*** Begin section ***

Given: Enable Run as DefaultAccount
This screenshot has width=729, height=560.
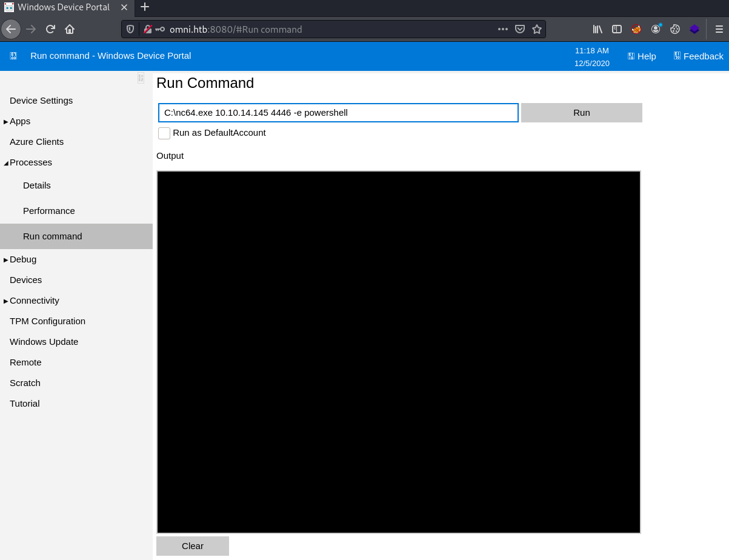Looking at the screenshot, I should tap(164, 133).
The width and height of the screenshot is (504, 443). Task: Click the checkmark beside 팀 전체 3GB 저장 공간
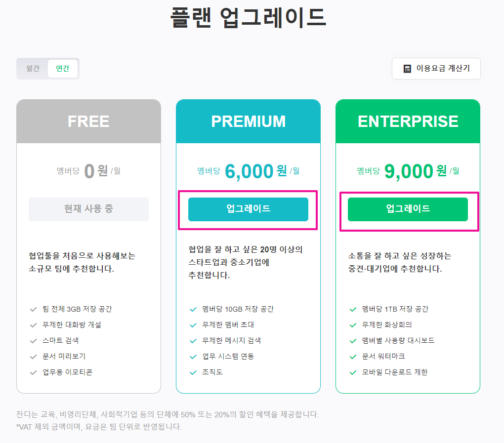[x=34, y=309]
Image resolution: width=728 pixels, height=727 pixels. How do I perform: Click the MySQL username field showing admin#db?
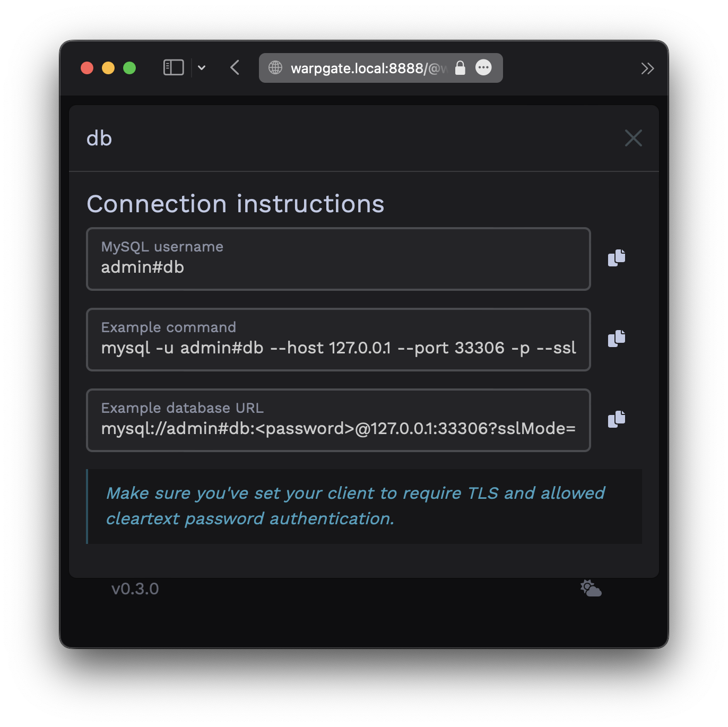click(x=338, y=259)
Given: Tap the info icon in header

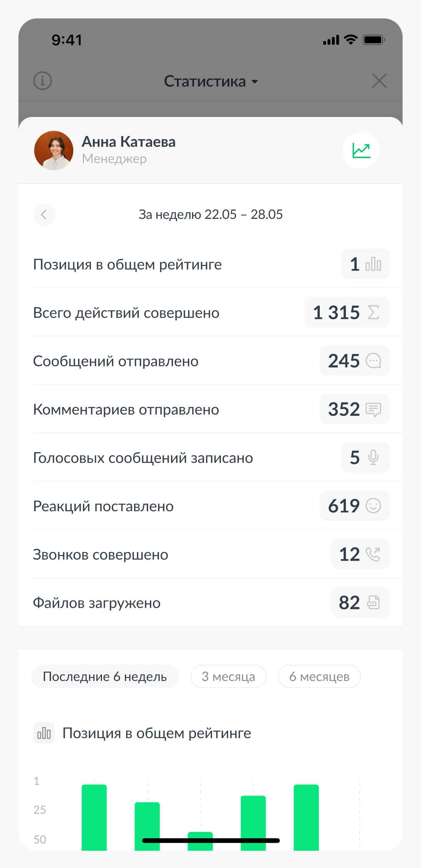Looking at the screenshot, I should [x=43, y=81].
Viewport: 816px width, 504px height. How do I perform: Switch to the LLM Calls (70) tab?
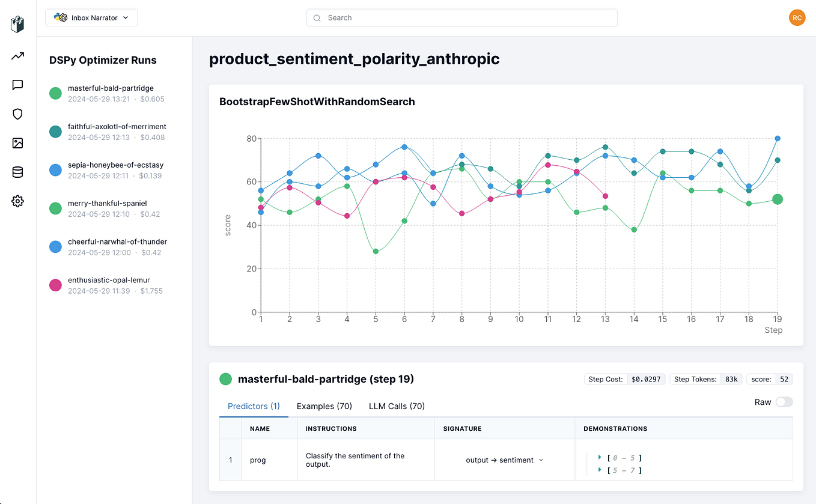[x=397, y=406]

*** End section ***

- THE TASK: From the line holding "Viewport: 816px width, 504px" to the final line of the data above, give each line again exactly, both ends included, and drop the pictures.

- WRITTEN RESPONSE:
Viewport: 816px width, 504px height. How do I perform: Switch to the LLM Calls (70) tab?
[x=397, y=406]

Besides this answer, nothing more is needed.